* Work order *
Would you find each line in the entries below with the string "computer" and copy it?

[Stored items]

# # # # # # #

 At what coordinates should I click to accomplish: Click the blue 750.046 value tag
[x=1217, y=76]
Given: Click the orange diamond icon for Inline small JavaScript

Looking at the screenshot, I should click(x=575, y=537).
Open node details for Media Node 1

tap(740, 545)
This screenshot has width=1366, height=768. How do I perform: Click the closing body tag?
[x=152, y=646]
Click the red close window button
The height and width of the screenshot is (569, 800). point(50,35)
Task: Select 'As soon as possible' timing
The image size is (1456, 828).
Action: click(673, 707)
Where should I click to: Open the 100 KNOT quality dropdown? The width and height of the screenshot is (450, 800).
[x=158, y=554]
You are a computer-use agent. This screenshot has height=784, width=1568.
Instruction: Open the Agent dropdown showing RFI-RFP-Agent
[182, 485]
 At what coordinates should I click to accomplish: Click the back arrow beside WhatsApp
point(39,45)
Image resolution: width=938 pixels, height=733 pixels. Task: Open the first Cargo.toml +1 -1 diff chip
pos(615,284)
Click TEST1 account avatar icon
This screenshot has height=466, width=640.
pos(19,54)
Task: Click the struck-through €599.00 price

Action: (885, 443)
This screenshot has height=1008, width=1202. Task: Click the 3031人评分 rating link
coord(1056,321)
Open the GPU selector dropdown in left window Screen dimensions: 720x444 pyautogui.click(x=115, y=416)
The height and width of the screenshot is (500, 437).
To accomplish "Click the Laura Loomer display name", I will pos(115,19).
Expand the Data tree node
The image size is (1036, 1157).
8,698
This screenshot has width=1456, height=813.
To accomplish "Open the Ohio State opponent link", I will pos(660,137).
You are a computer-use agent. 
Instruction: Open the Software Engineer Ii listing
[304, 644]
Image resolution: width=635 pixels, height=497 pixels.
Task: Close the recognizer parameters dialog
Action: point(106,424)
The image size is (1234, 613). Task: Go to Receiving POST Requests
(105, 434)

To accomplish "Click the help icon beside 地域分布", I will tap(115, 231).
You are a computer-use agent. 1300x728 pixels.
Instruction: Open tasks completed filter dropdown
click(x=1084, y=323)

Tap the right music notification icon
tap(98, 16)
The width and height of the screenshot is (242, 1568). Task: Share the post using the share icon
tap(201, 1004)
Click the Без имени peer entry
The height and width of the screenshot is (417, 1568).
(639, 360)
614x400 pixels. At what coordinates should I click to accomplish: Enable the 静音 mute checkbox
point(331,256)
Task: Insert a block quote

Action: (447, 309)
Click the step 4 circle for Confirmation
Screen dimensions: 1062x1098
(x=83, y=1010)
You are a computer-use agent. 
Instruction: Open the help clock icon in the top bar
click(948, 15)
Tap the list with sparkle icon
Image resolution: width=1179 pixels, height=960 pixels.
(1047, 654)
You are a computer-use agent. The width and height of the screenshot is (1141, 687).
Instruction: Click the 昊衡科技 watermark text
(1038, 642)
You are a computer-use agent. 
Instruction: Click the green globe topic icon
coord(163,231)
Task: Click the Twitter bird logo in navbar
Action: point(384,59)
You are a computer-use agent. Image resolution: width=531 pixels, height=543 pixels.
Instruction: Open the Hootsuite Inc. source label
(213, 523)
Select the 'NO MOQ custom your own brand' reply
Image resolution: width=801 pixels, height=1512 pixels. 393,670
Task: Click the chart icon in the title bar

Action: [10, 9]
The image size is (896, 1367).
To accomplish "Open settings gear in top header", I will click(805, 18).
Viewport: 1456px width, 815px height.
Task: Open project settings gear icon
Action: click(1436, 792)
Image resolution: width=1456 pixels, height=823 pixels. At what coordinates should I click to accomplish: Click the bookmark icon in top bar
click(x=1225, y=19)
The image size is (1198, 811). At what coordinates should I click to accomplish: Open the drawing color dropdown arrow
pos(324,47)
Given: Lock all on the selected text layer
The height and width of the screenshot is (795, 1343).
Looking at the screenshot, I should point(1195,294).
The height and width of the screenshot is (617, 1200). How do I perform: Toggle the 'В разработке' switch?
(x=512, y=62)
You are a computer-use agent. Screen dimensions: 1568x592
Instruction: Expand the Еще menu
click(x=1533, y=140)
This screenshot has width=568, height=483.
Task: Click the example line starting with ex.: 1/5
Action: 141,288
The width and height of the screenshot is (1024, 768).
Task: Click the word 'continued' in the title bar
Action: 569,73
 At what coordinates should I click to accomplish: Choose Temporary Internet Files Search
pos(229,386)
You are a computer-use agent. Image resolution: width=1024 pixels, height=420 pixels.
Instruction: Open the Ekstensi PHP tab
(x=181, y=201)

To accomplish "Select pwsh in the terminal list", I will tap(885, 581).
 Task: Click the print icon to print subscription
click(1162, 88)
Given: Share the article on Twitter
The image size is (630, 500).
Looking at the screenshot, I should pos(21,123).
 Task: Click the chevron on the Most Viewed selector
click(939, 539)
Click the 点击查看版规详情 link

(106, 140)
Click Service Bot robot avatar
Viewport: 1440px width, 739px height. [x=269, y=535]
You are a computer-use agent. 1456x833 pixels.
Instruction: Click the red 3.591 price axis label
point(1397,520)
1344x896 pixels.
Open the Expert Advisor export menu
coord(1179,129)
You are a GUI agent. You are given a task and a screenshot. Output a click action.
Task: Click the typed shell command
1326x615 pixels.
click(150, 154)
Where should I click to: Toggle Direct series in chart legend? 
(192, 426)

# # # # # # #

* Result of this exercise *
You are a computer-use agent. This screenshot has height=784, width=1568.
You are a computer-use agent. 
You are a computer-use agent. 1300x728 pixels.
You are a computer-use agent. 
You are a computer-use agent. The width and height of the screenshot is (1141, 687).
You are a computer-use agent. 
You are a computer-use agent. Image resolution: width=531 pixels, height=543 pixels.
You are a computer-use agent. Screen dimensions: 1568x592
You are a computer-use agent. Image resolution: width=1024 pixels, height=420 pixels.
You are a computer-use agent. 1456x833 pixels.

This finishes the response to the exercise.